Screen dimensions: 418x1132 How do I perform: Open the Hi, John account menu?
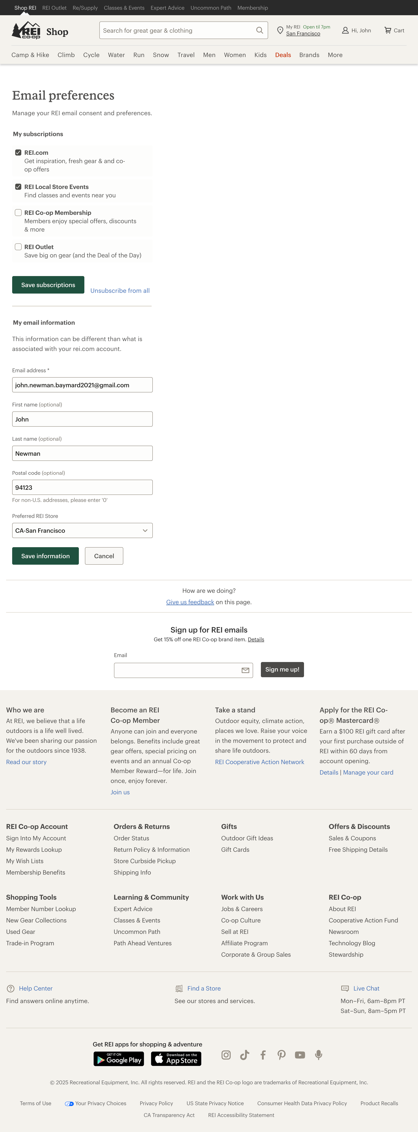pos(356,30)
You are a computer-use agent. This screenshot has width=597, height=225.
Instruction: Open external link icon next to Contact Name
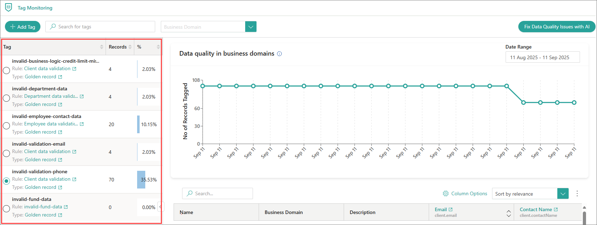556,209
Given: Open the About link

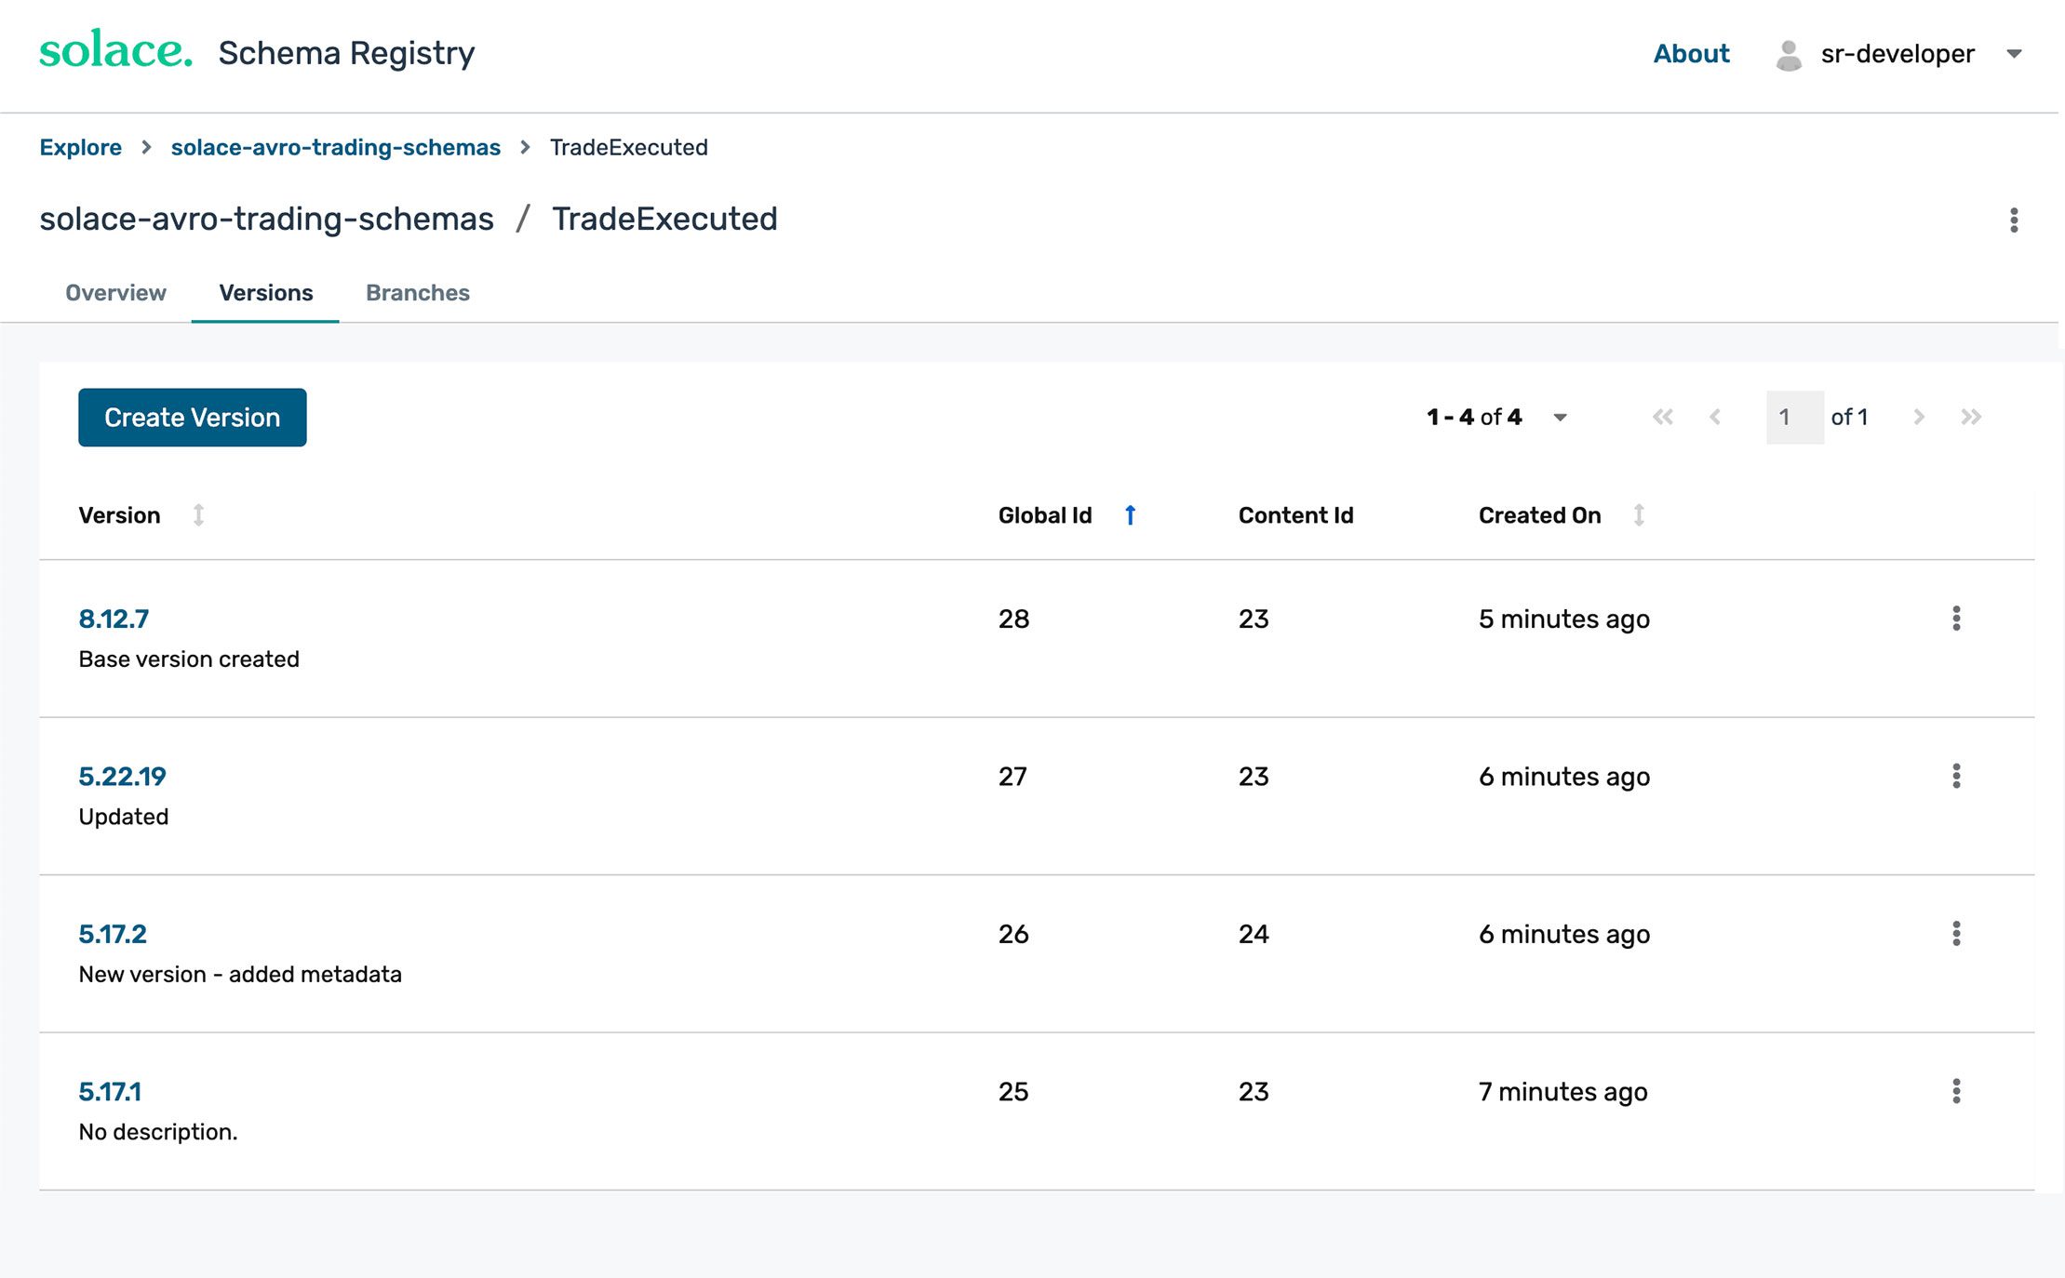Looking at the screenshot, I should (1691, 54).
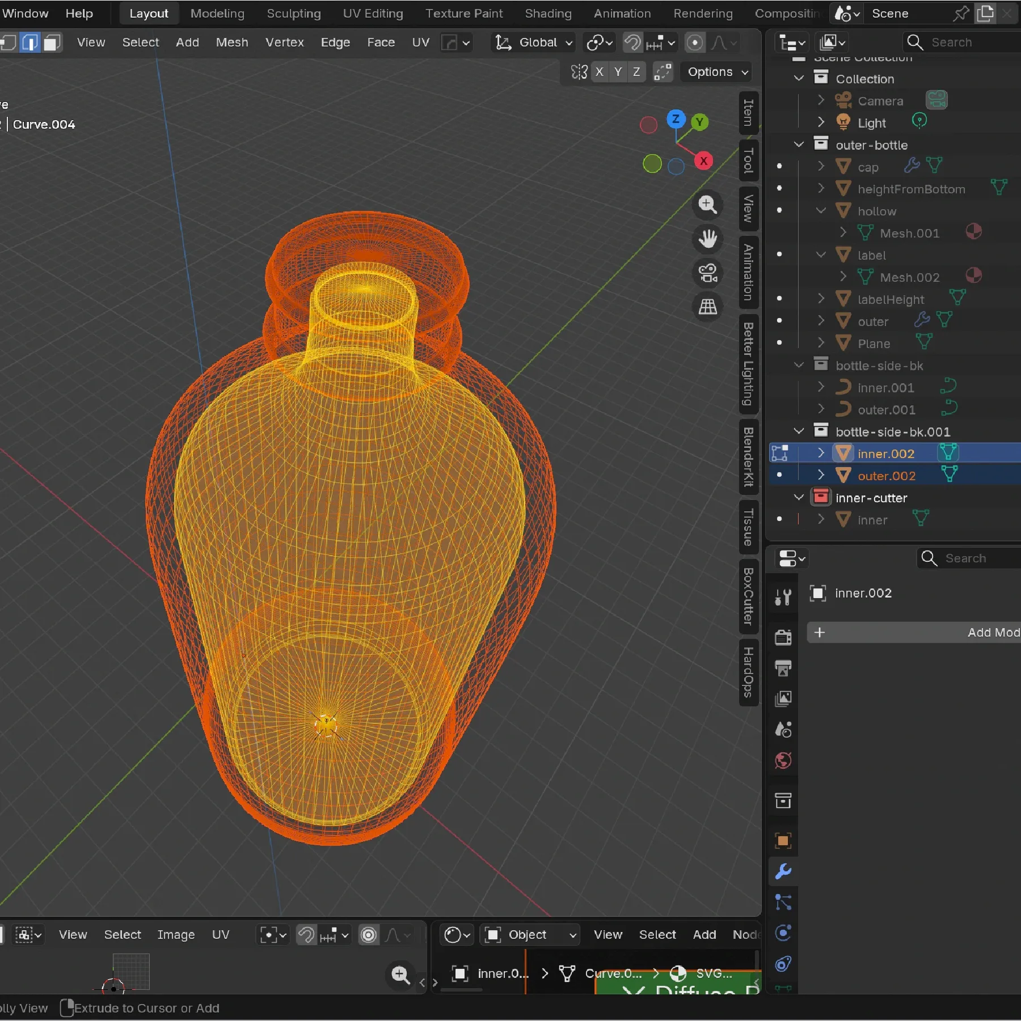
Task: Open the Object Properties tab
Action: (783, 841)
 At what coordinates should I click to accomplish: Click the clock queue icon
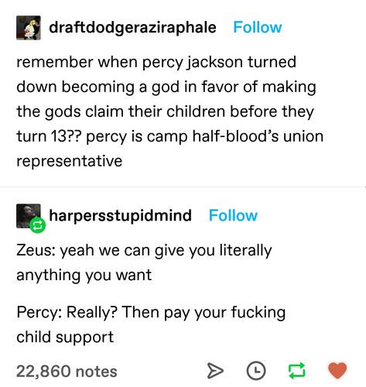tap(256, 371)
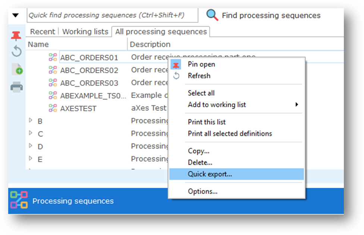Switch to the Recent tab
The width and height of the screenshot is (364, 235).
42,32
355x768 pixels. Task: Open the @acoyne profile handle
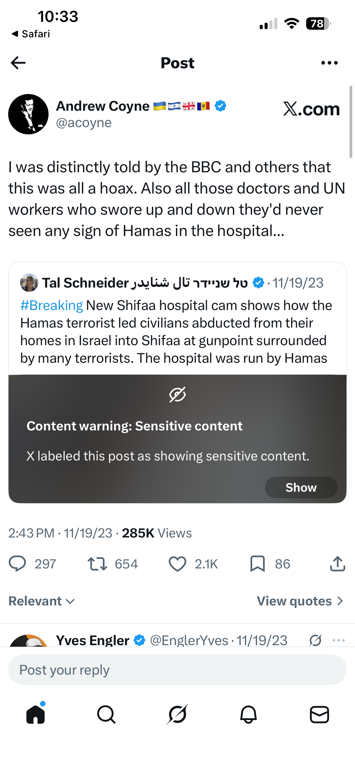(x=84, y=123)
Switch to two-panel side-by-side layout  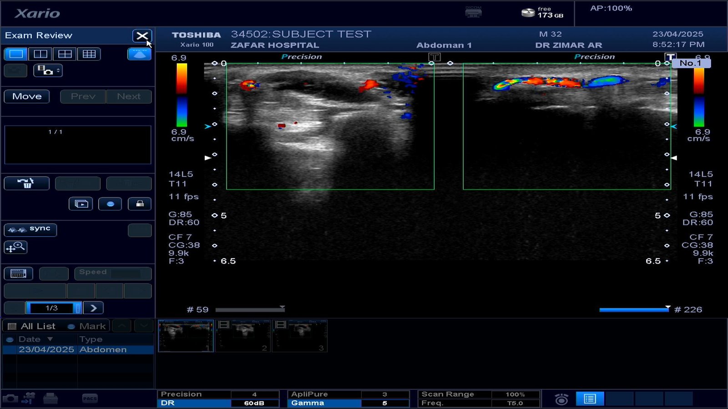40,54
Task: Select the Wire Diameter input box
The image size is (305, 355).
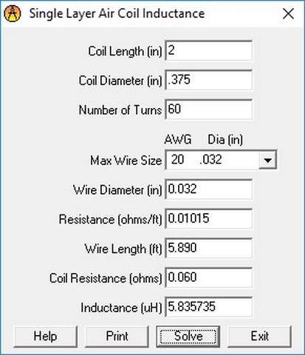Action: [209, 189]
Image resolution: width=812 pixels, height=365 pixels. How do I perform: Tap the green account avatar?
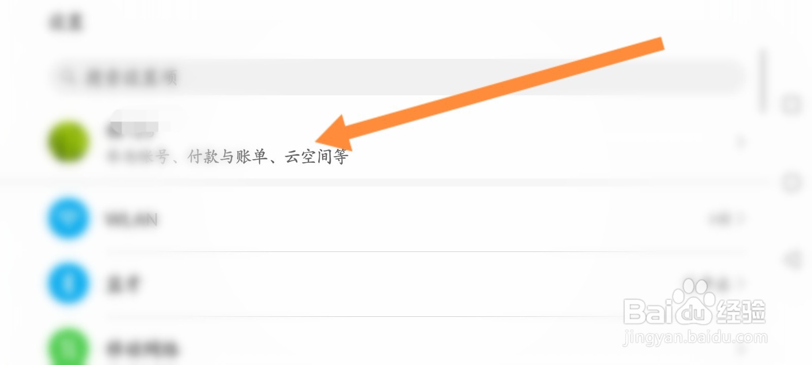pos(69,142)
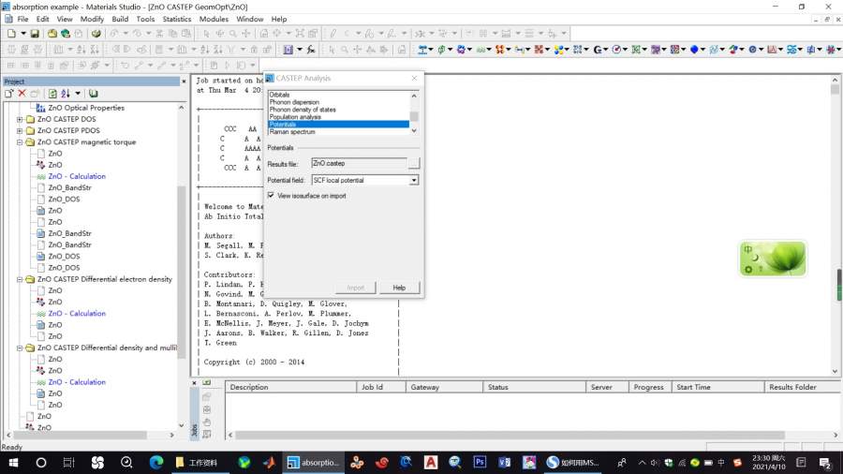Image resolution: width=843 pixels, height=474 pixels.
Task: Open the Modules menu
Action: [214, 19]
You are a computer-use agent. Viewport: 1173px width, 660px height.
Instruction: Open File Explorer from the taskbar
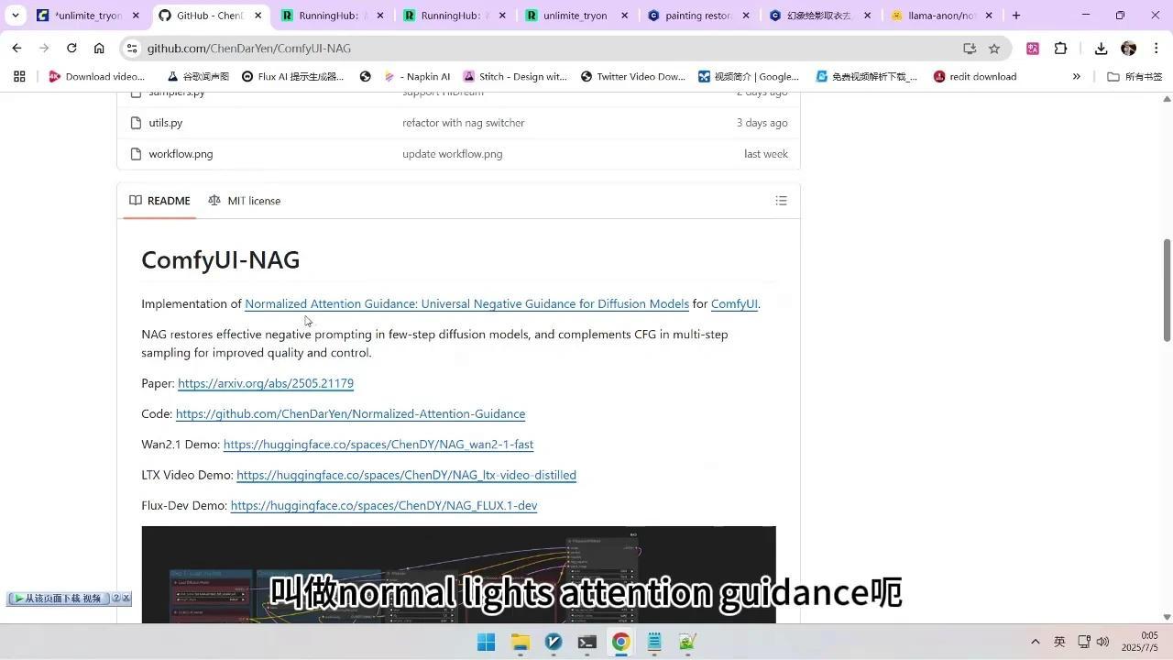click(520, 643)
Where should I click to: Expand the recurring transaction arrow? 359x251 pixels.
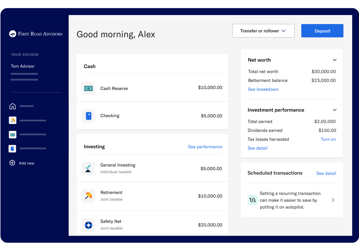pyautogui.click(x=333, y=200)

________

* **What the task requires**
Reproduce the lines from the line that contains "You are a computer-use agent. Viewport: 1173px" through the end of the lines above, without alteration. Leave the pictures out.

* **Response**
You are a computer-use agent. Viewport: 1173px width, 660px height.
Instruction: Open File Explorer from the taskbar
click(520, 643)
Where should I click to: Expand the recurring transaction arrow? 359x251 pixels.
pyautogui.click(x=333, y=200)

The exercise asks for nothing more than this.